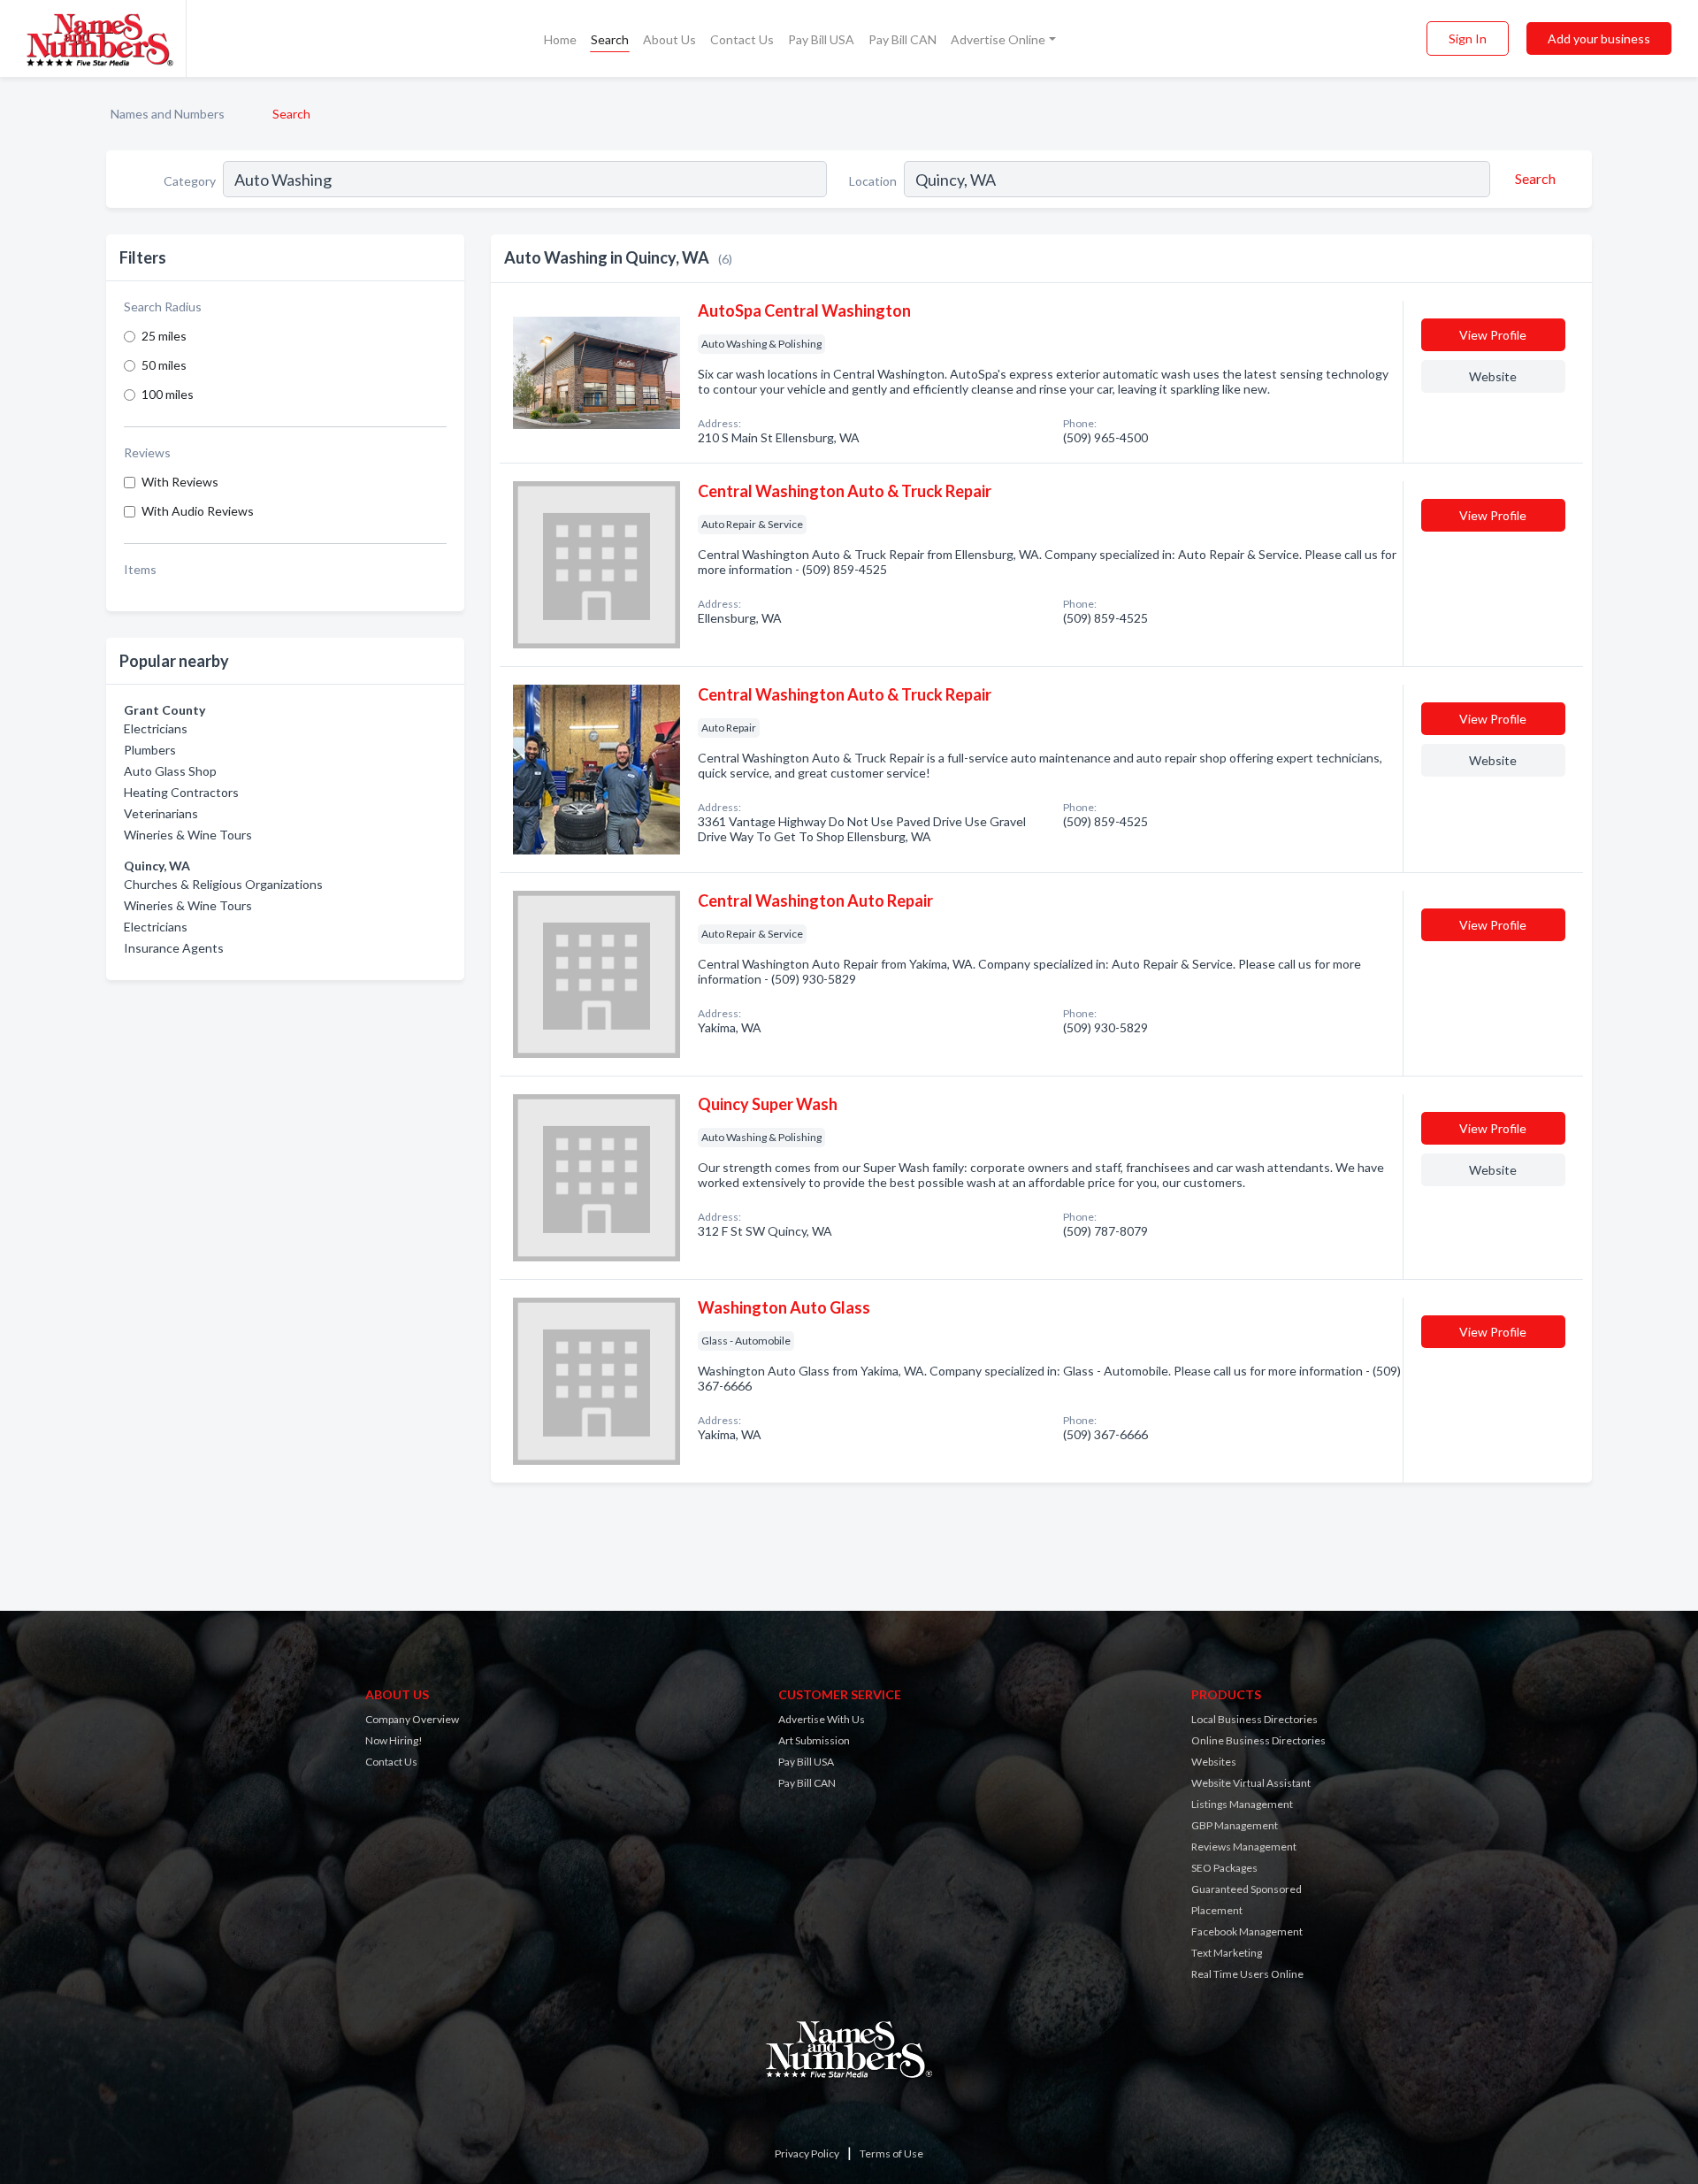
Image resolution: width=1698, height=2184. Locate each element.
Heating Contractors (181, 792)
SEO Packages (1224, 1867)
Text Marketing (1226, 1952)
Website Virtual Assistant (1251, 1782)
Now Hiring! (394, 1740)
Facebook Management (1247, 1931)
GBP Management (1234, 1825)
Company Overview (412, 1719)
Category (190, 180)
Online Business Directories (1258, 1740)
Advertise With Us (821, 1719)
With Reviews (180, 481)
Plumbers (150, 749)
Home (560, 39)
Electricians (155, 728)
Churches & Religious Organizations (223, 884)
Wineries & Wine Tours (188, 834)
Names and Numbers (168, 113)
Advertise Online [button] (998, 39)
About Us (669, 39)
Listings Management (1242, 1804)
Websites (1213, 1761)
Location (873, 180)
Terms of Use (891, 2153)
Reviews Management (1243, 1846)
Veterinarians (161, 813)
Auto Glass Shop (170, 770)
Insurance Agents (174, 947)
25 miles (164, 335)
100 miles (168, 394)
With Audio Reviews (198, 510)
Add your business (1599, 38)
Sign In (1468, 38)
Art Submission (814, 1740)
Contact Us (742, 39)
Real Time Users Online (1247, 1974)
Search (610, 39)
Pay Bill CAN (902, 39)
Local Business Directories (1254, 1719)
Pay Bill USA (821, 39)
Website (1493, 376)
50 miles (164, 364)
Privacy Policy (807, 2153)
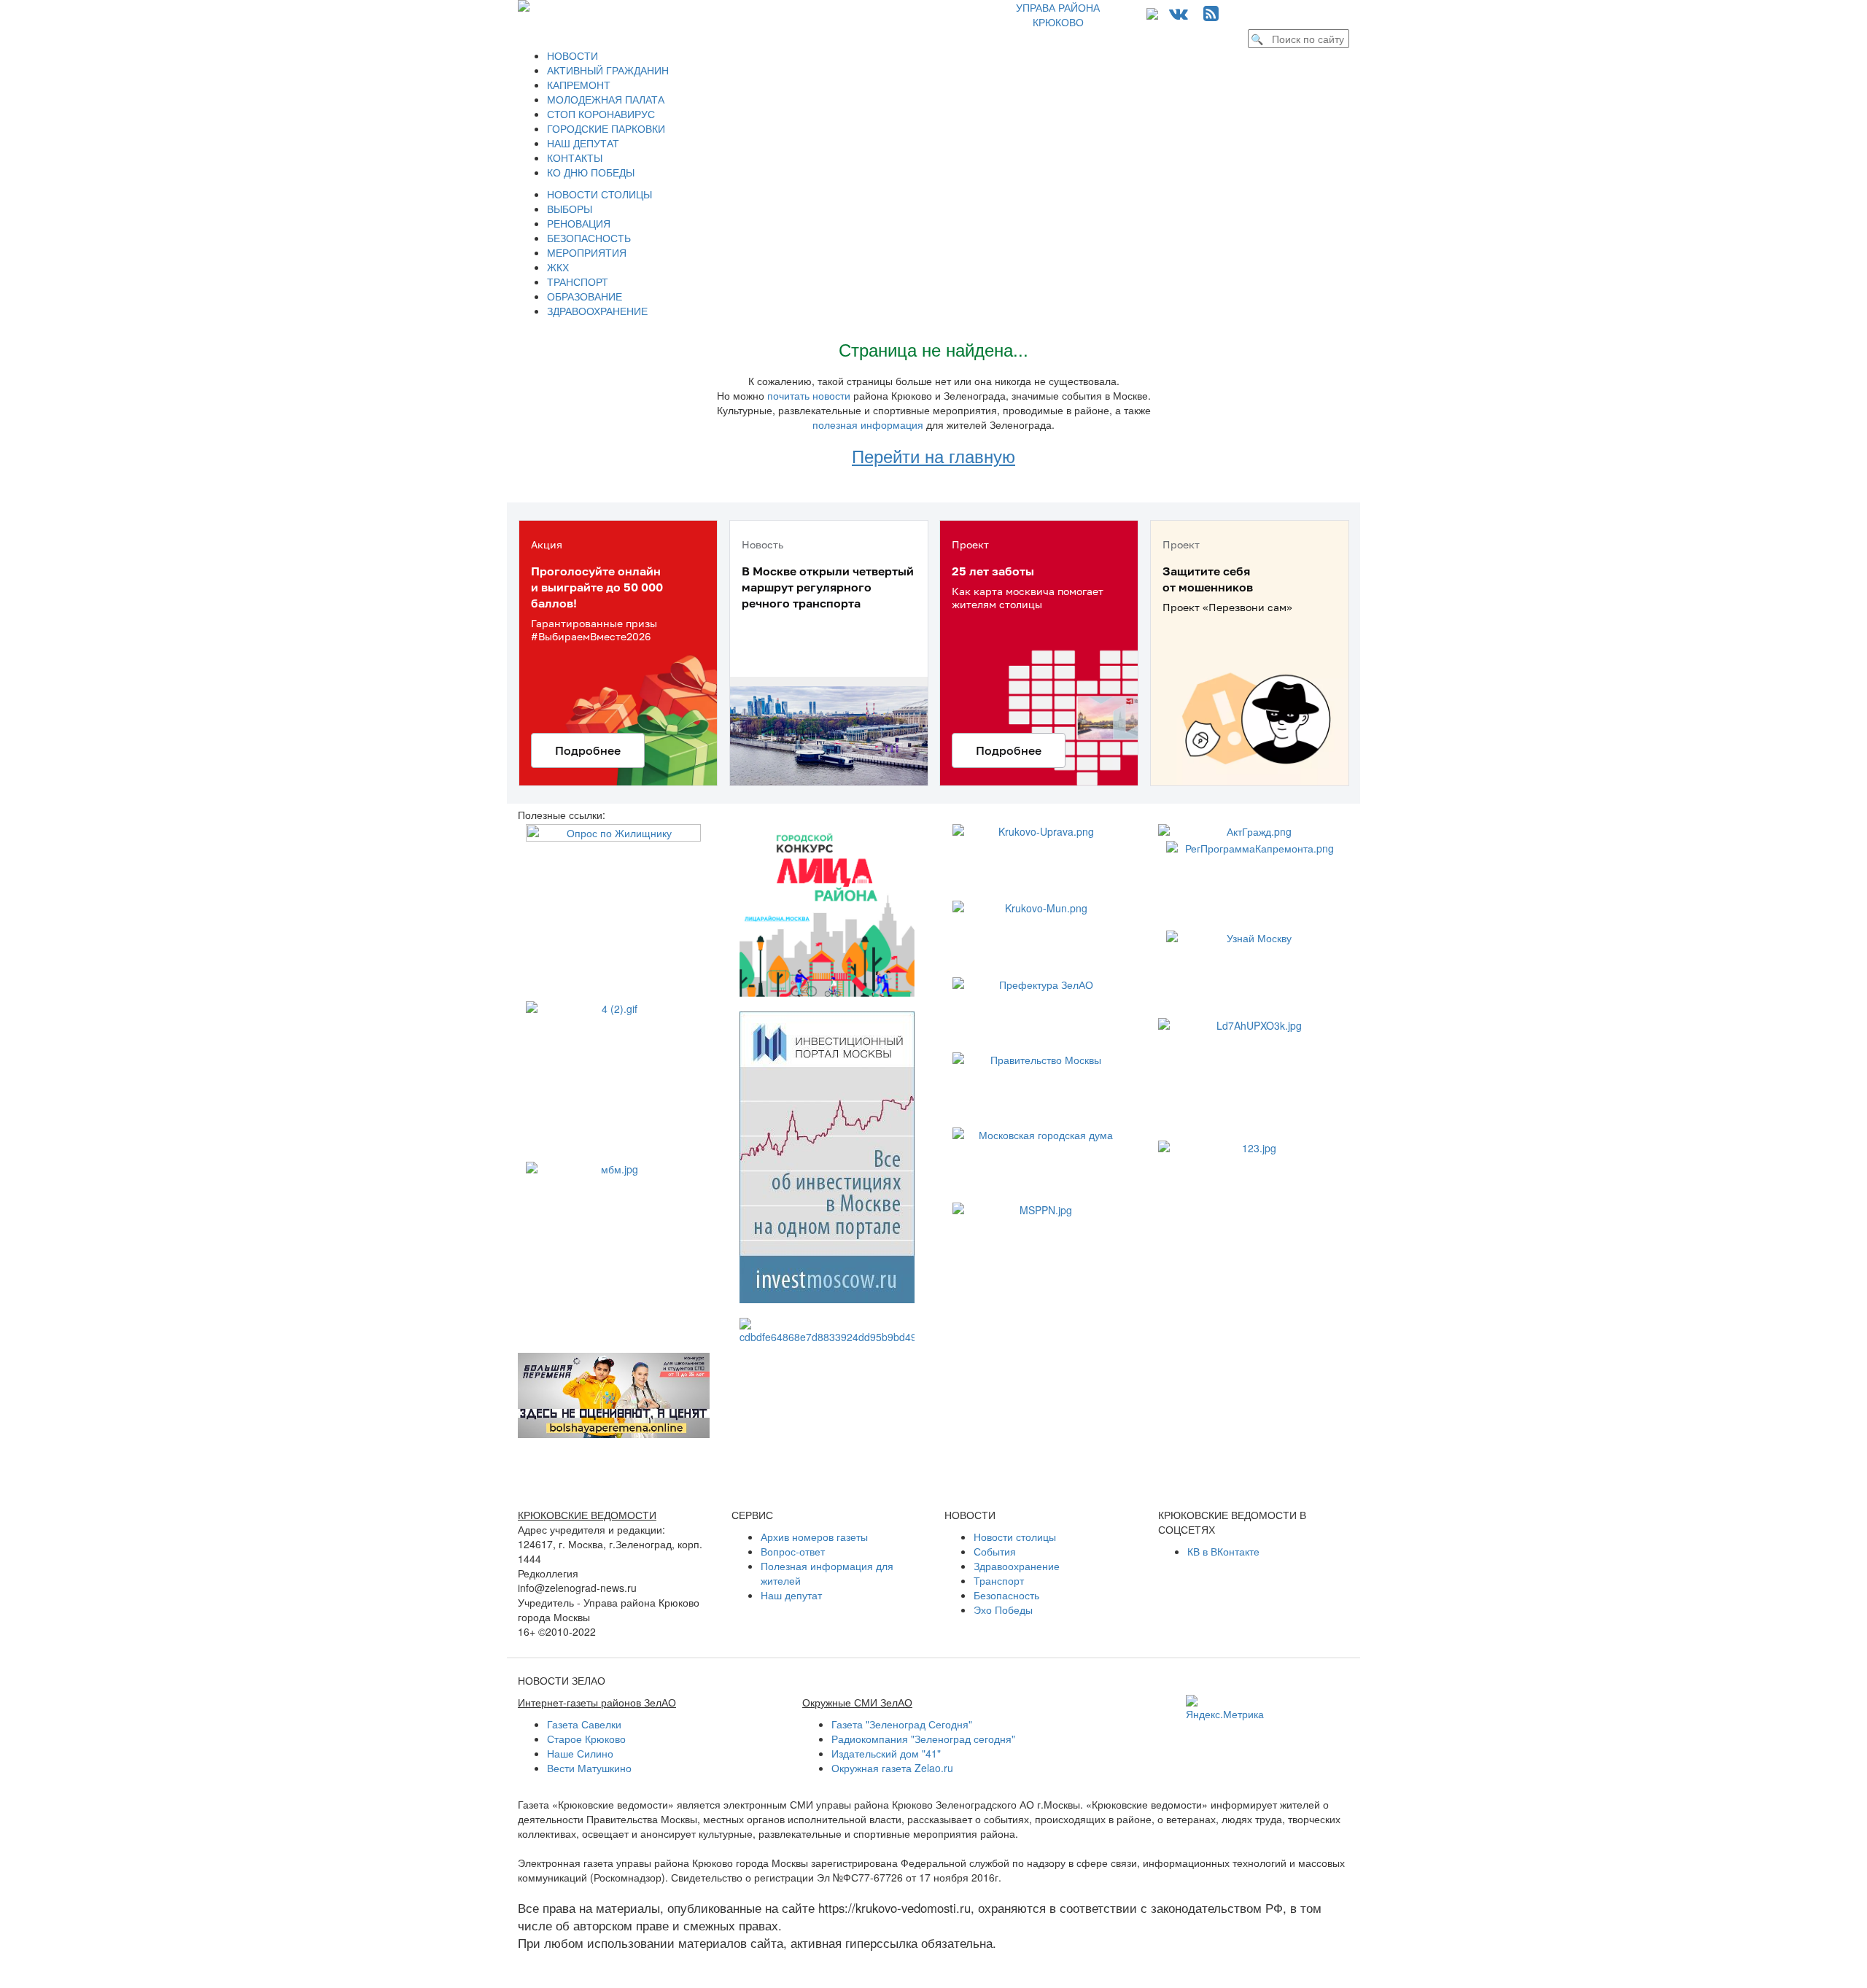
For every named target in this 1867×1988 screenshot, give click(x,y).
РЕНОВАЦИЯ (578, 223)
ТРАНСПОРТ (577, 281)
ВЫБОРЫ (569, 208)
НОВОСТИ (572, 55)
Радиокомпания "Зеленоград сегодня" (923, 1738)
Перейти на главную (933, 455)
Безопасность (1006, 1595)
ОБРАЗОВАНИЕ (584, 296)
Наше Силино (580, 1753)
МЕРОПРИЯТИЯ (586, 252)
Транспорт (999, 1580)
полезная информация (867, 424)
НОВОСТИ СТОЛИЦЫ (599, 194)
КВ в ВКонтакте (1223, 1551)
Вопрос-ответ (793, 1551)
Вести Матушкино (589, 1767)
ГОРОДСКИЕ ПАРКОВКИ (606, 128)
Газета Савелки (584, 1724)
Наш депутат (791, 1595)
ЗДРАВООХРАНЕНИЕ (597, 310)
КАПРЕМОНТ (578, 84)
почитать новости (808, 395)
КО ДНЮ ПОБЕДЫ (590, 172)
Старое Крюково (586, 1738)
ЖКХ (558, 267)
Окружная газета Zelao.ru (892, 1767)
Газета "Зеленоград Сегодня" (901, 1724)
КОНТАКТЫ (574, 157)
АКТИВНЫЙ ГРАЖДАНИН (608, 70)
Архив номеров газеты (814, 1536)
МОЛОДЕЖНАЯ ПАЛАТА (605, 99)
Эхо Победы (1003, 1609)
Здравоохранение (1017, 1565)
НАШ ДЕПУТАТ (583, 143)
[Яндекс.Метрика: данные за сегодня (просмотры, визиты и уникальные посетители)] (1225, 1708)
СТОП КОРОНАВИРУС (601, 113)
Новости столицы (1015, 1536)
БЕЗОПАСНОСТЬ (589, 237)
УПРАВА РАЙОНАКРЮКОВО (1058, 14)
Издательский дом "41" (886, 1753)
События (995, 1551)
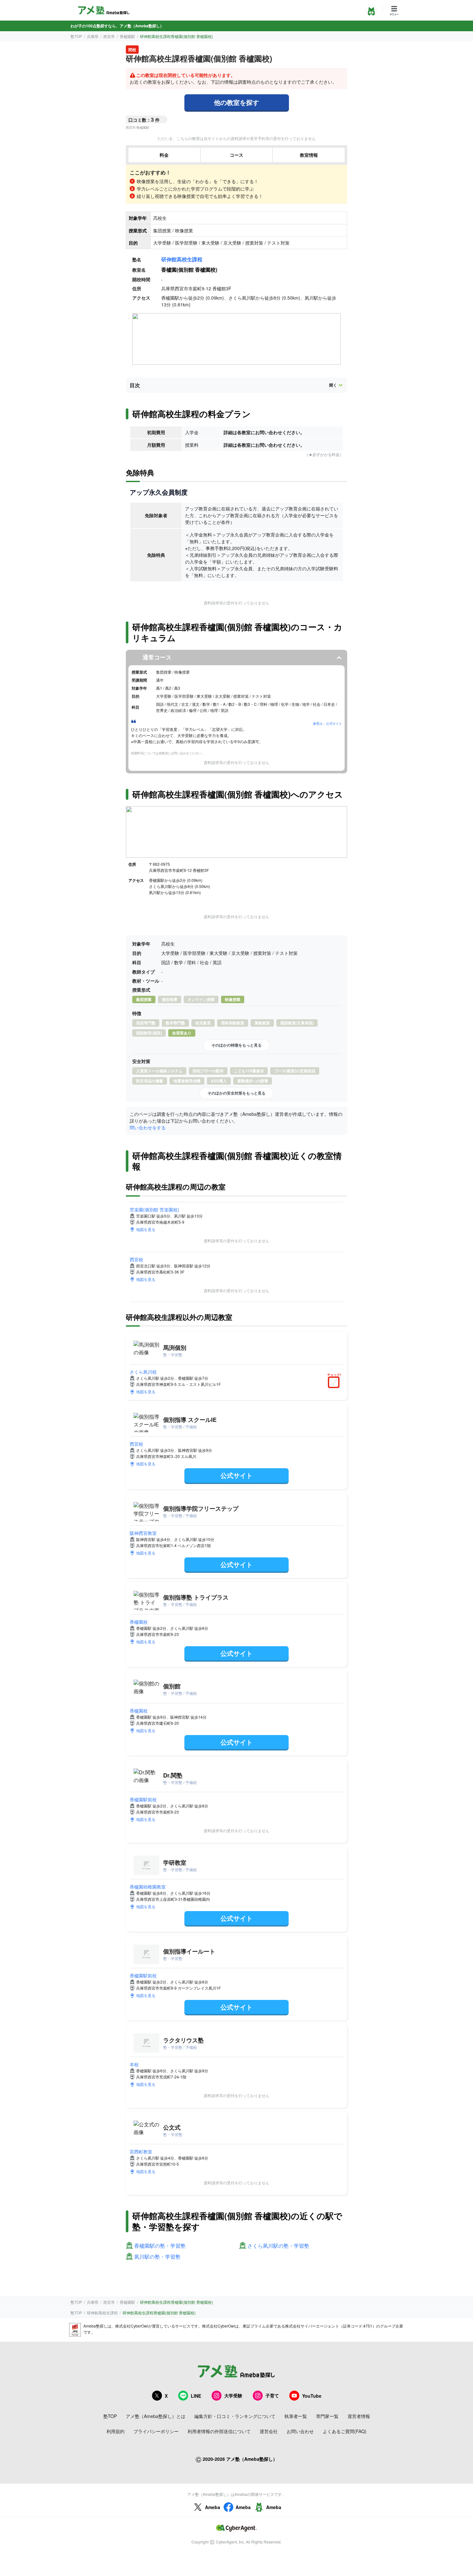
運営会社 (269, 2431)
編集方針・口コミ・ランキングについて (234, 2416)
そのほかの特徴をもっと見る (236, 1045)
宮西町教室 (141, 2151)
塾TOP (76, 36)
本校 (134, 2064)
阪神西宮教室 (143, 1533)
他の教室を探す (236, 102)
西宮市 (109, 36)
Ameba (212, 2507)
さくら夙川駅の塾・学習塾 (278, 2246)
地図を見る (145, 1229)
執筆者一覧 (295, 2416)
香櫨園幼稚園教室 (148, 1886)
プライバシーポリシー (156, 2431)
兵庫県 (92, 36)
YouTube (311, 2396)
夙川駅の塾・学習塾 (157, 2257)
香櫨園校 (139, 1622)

+ + + + + + +

Work to complete - Going back to the data above, write out everything from the line with "Privacy Policy (807, 2153)" down to the line with "НОВОСТИ СТОЛИЦЫ (599, 194)", both included, leaving every picture out.

Answer to this task -
Privacy Policy (807, 2153)
For every named target in this 1867×1988 screenshot, give click(x,y).
РЕНОВАЦИЯ (578, 223)
ТРАНСПОРТ (577, 281)
ВЫБОРЫ (569, 208)
НОВОСТИ (572, 55)
Радиокомпания "Зеленоград сегодня" (923, 1738)
Перейти на главную (933, 455)
Безопасность (1006, 1595)
ОБРАЗОВАНИЕ (584, 296)
Наше Силино (580, 1753)
МЕРОПРИЯТИЯ (586, 252)
Транспорт (999, 1580)
полезная информация (867, 424)
НОВОСТИ СТОЛИЦЫ (599, 194)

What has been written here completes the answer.